I’ve walked from projects. One was at the end of the schematic stage. We were interviewing contractors, and I said, “When you get the bid and you decide to hit the ‘go’ button, I’m not taking these drawings further.” I didn’t trust the client. There was an air of: “I’m not getting the full picture. We’re not in this together.” And there was a huge aesthetic risk, as well. At that point, it’s like, “What’s the end game here?” If it’s not going to be a portfolio piece and I don’t trust the person, what am I really getting into?
On his operating style
Keeping client or contractor expectations in order is like a carefully-constructed house of cards. You don’t want it all to collapse. What aggravates me the most are the days where it feels like a constant quick-fire challenge, and all we’re doing is putting out fires. It’s brutal, because I need to be the captain of the ship, staying positive and motivated, and not dropping F bombs.
I have a profound obsession with beauty. I try to express that obsession in everything I do — how you present the dinner table, how you send a thank-you card, the innate love of architectural materials, and fabrics. For example, the home garden landscape we’re seated in right now was inspired by Roberto Burle Marx, a renowned Brazilian landscape designer. Notice all the swoopy curves, the tight cut-out around the tree, and how it responds to the curves, the grass, the pool, and the border of the stone. It’s very period, but it’s also feels very relaxed at the same time. That’s my obsession on display!

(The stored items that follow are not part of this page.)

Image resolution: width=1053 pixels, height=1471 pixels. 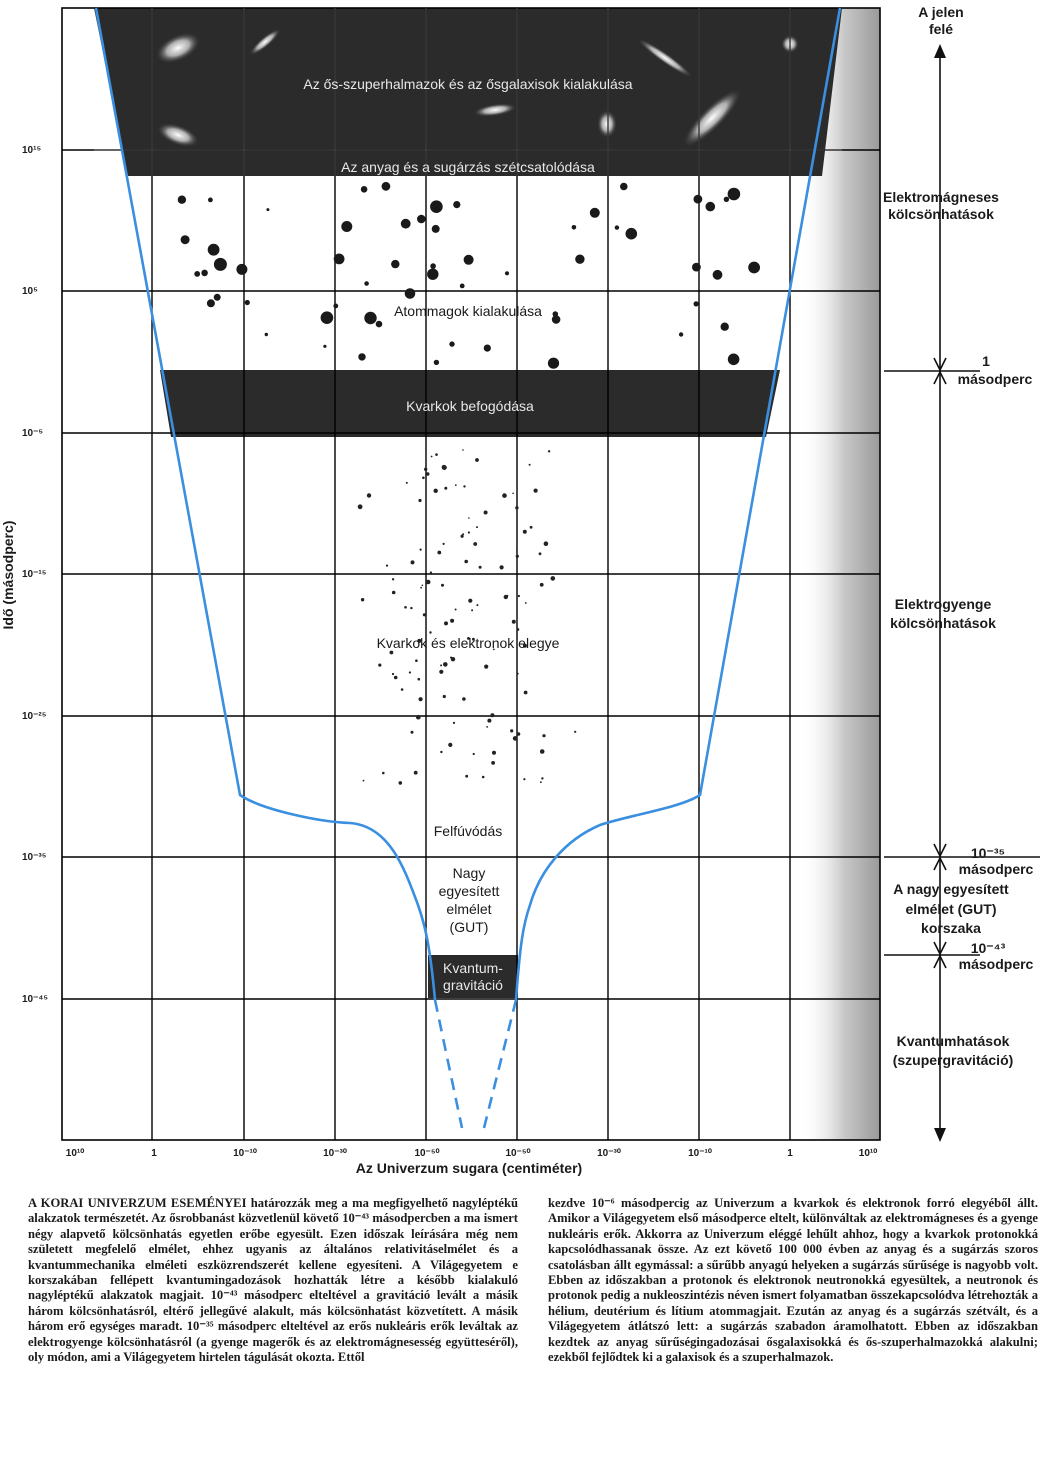 I want to click on x-tick: 10¹⁰, so click(x=75, y=1154).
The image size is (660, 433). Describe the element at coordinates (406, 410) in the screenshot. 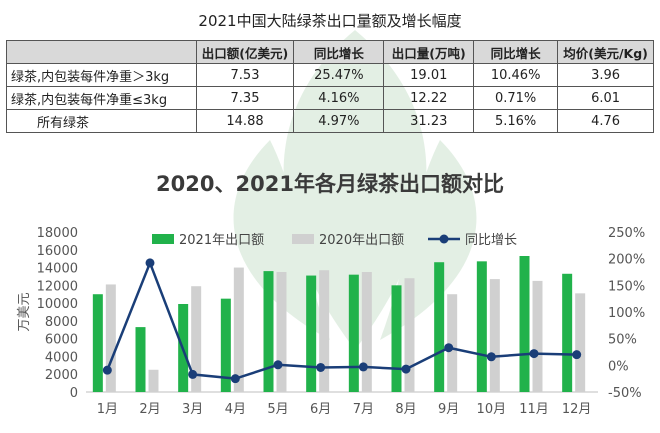

I see `x-tick-label: 8月` at that location.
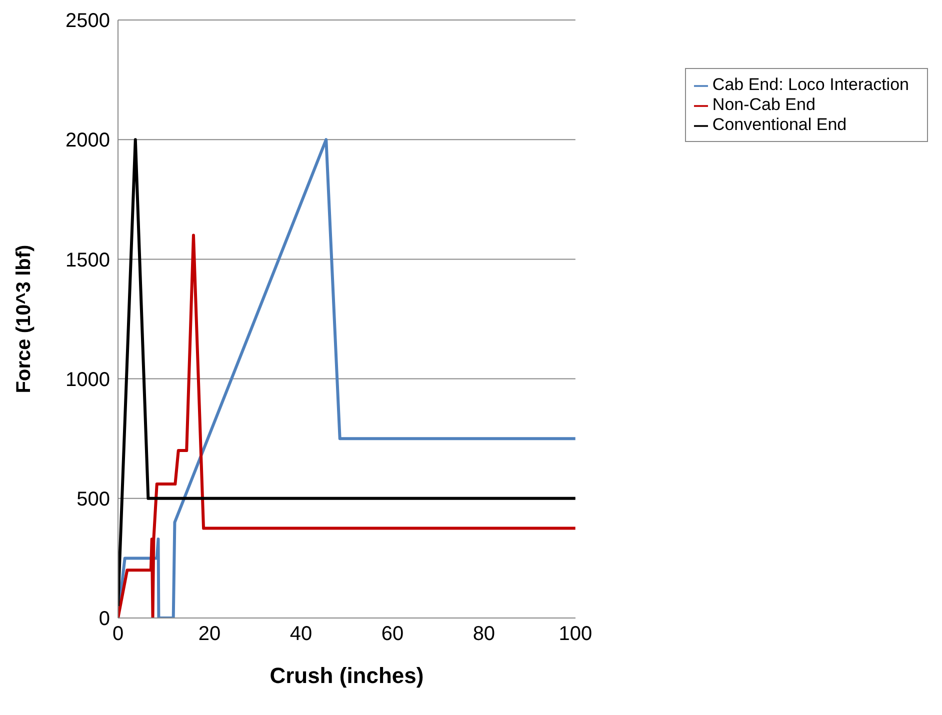 The height and width of the screenshot is (715, 942). Describe the element at coordinates (210, 634) in the screenshot. I see `x-tick-label: 20` at that location.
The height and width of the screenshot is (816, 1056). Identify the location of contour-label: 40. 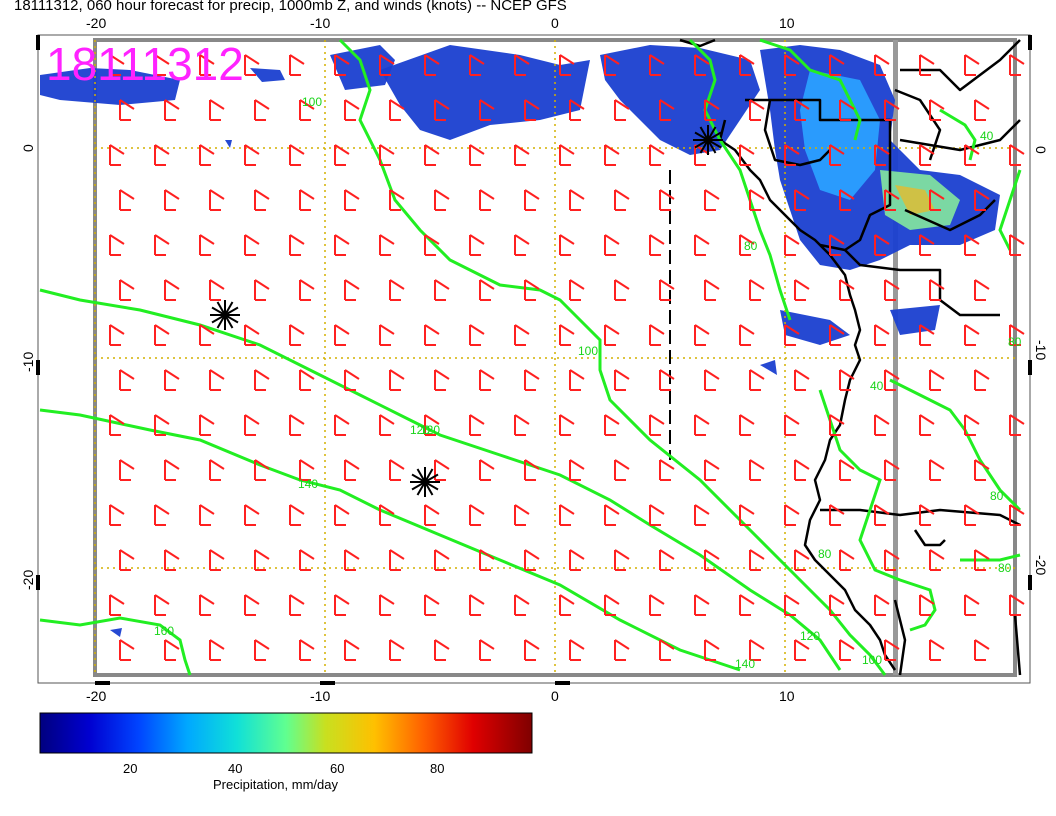
(877, 386).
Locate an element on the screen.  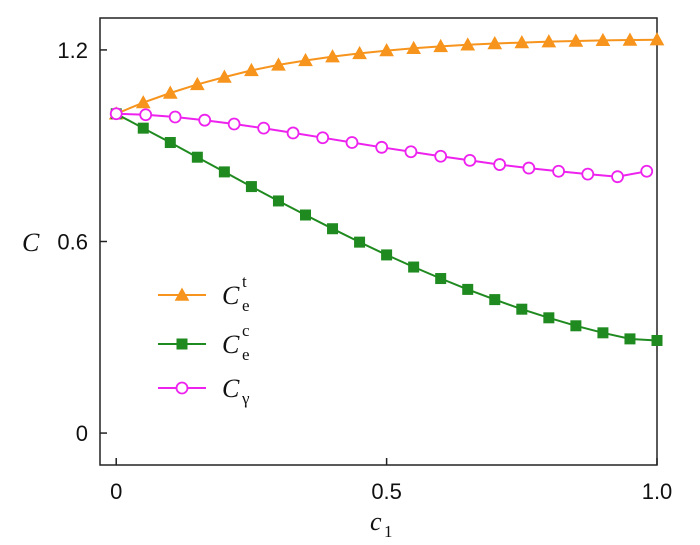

I’m trying to go back to the things that spark joy in me, that have retreated onto the back burner. I’m doing a lot more hand drafting because I miss it. For a long while, I was reviewing work and commenting on people’s screens, but lately I’ve been allocating a lot more dedicated time to actually doing hand drawings myself.
Luxury to me means ease, comfort, quality – reflected in the vibe of a space, or in a vacation setting — how everything is laid out for you, without having to ask. There is something about the word luxury that is akin to “relaxed exhaling”, not to mention the element of freedom that it implies. I definitely don’t see luxury and think expensive. Luxury is within everyone’s budget.
On people and places he admires
I certainly admire the work of my two predominant bosses. I think Thierry Desponts and Backen, Gillam & Kroeger continue to do amazing work. I’m very impressed by the work of Mexican architect, Luis Barragan, Finnish architect, designer Alvar Aalto, and the influential Harvard Five group of architects that settled in New Canaan, Connecticut in the 1940s. Closer to home, I’m a big admirer of Paul Wiseman, and draw inspiration from Seattle-based design firm Olson Kundig.
Ann Slavic, my art teacher in high school, was fantastic for encouraging me to nurture my artistic bent. Louis Gonzalez, who was my totally crazy boss at Thierry Despont, who drove me bananas, taught me how to draw the right way — how to think in 3D, how to cut a section, how to draw an elevation properly, how to accurately transfer what’s in your head onto paper.
I love the Storm King Arts Center in the Hudson River Valley. It’s a both a museum and sculpture park –you can walk through a pasture and pass by an Andy Goldsworthy, a Maya Lin, a Richard Serra, an Alexander Calder. I vividly recall an exhibit by James Turrell at MoMA PS1 — one of his installations that engages viewers’ perceptions with real and artificial light. You’re supposed to sit there for hours and watch how he constructs the lenses and lets the sun pass through so that its prismatic colors are projected onto white walls.